TASK INPUT.
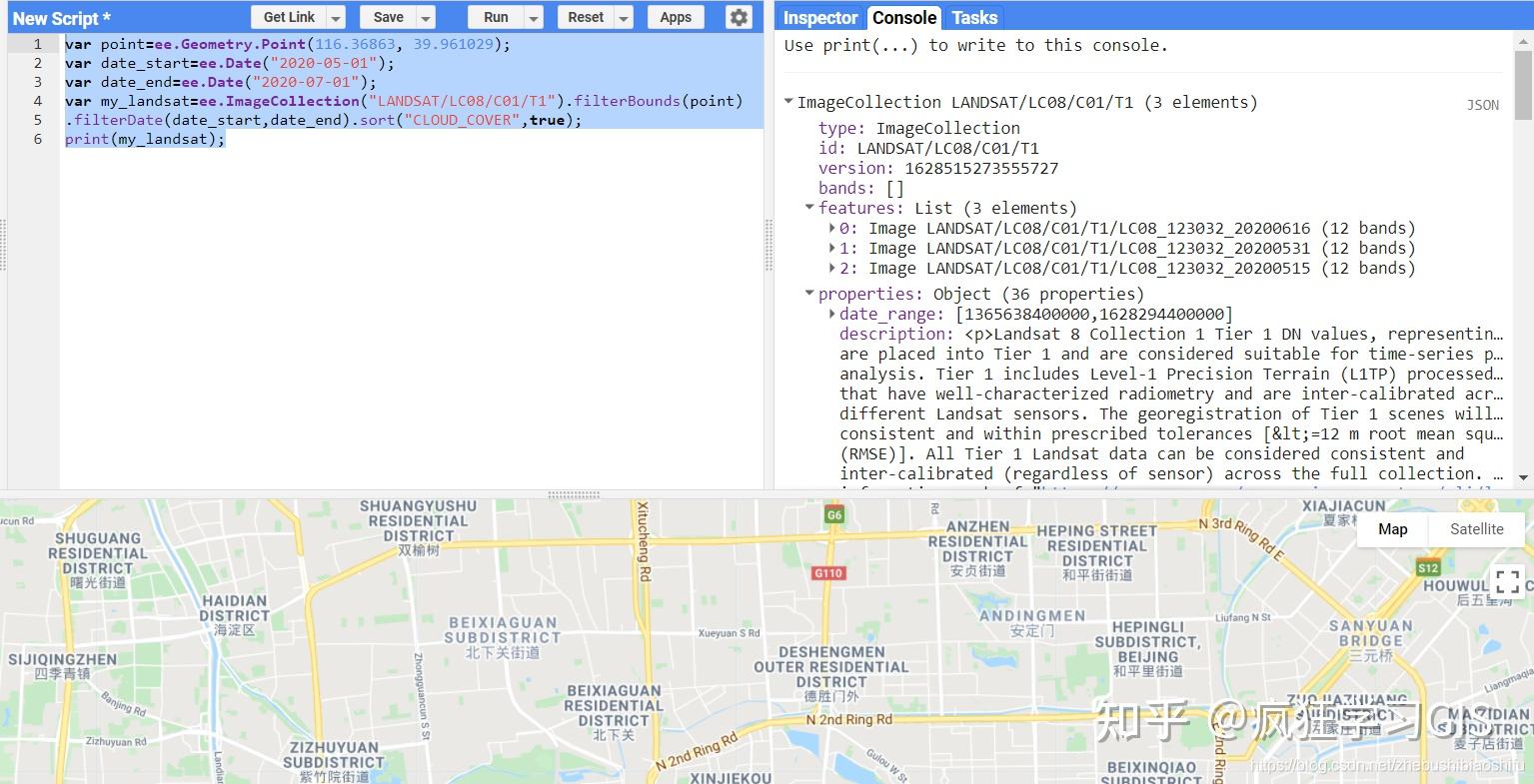Run the current script
1534x784 pixels.
coord(496,16)
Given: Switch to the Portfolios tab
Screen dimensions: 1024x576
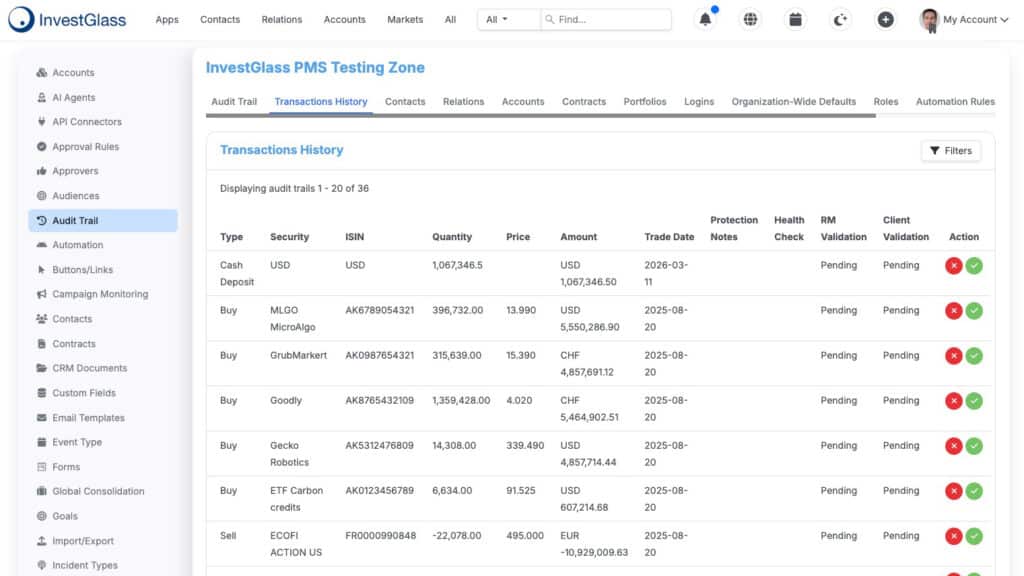Looking at the screenshot, I should pyautogui.click(x=645, y=102).
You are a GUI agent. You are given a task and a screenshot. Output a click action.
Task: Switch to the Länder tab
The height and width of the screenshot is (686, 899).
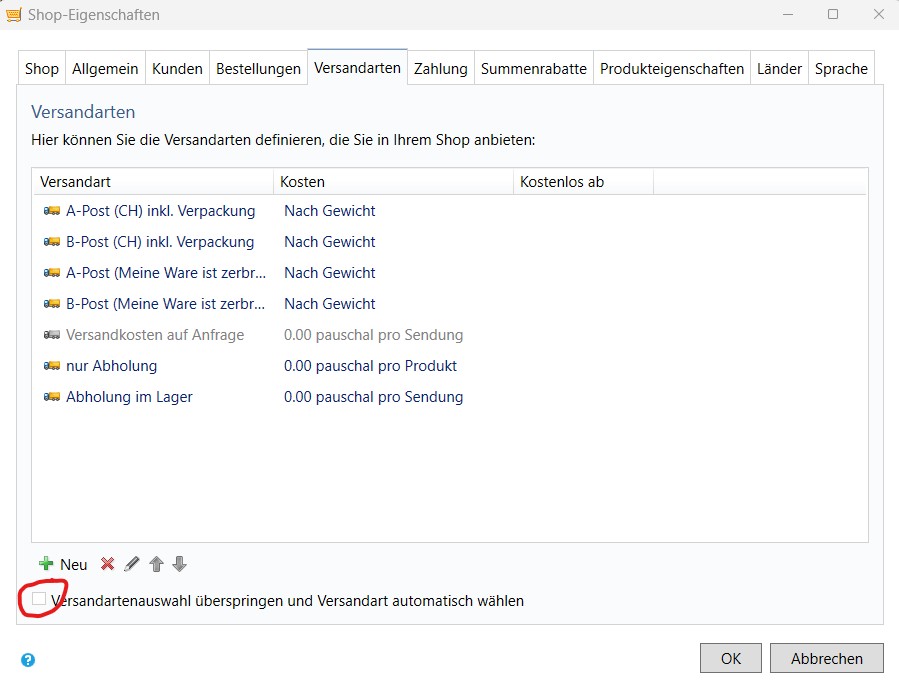click(x=779, y=68)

WHAT THIS TASK INVOLVES. The lines needed are those in the data above that hold the string "Switch"; copy each of them.

OUTPUT OF THE TASK.
Given: Switch to the Portfolios tab
Task: Switch to the Länder tab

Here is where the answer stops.